Thousands of people have gathered in Turkey’s capital Ankara to mourn the victims of a double bomb blast that killed at least 95 people and injured 246.
There were scuffles as people held vigils for the victims of the most deadly attack of its kind on Turkish soil, with many present chanting anti-government slogans.
Saturday’s attack happened at a peace rally to protest against the conflict between Turkish security forces and Kurdish militants in the southeast.
“Murderer (President Tayyip) Erdogan”, “murderer police”, the crowd chanted in Sihhiye square, as riot police backed by water cannon vehicles blocked a main highway leading to the district where parliament and government buildings are located.
The Turkish government said Islamic State, Kurdish militant factions or far-leftist radicals could have carried out the bombing. The prime minister’s office named 52 of the victims overnight. It said 246 wounded people were still being treated, 48 of them in intensive care.
The pro-Kurdish Peoples’ Democratic Party (HDP) said that 128 people had been killed in the attacks, adding that it had been able to identify all but eight of the bodies from Saturday’s attack.
Hours after the bombing, the Kurdistan Workers Party (PKK), as widely expected beforehand, ordered its fighters to halt operations in Turkey unless they faced attack. It said it would avoid acts that could hinder a “fair and just election” on November 1.
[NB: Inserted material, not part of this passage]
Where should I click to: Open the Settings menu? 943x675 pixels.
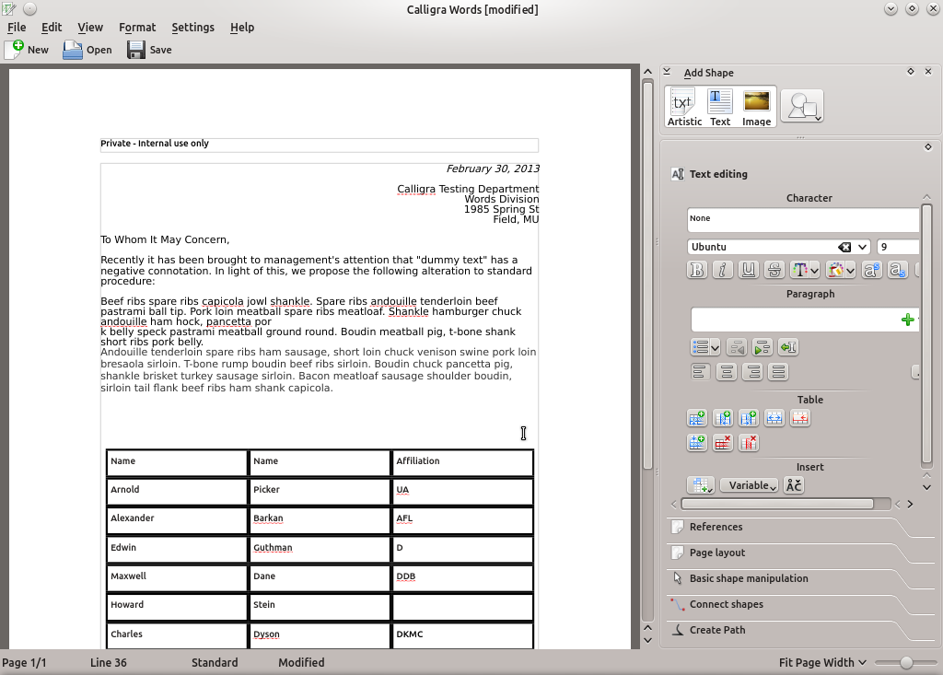coord(192,27)
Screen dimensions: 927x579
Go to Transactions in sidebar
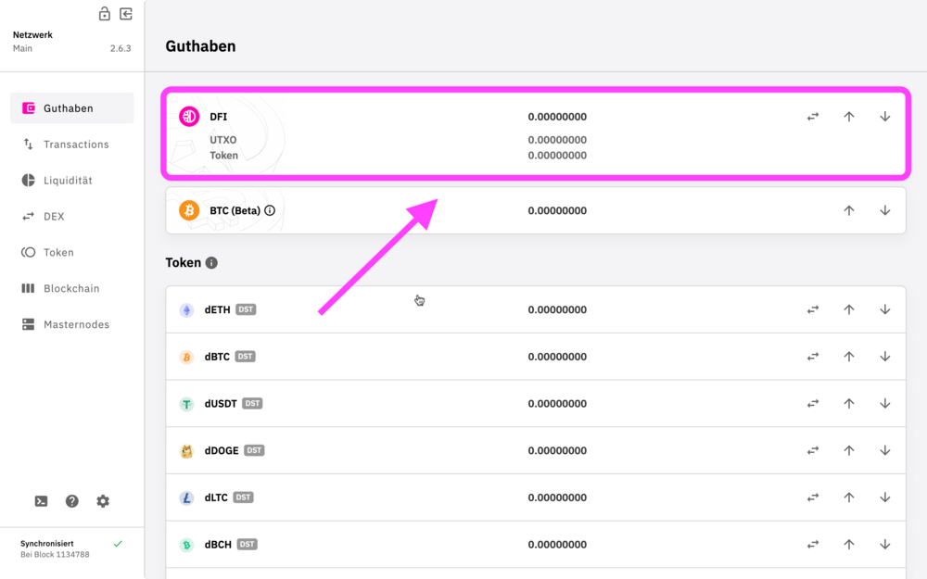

Pope Francis asked thousands of faithful in Saint Peter’s Square on Sunday to pray in silence for the victims after his weekly Angelus address.
“We are pained … because the perpetrators hit defenceless people who were demonstrating for peace. I pray for that dear country,” the pope said.
Meanwhile, Turkish warplanes struck PKK militant targets in northern Iraq and south east Turkey on Saturday and Sunday, pressing their military campaign a day after the rebel group ordered its fighters to halt attacks on Turkish soil.
Security sources said some 30-35 PKK guerrillas were killed in northern Iraqi raids on Sunday.
“The PKK ceasefire means nothing for us. The operations will continue without a break,” one senior security official told Reuters.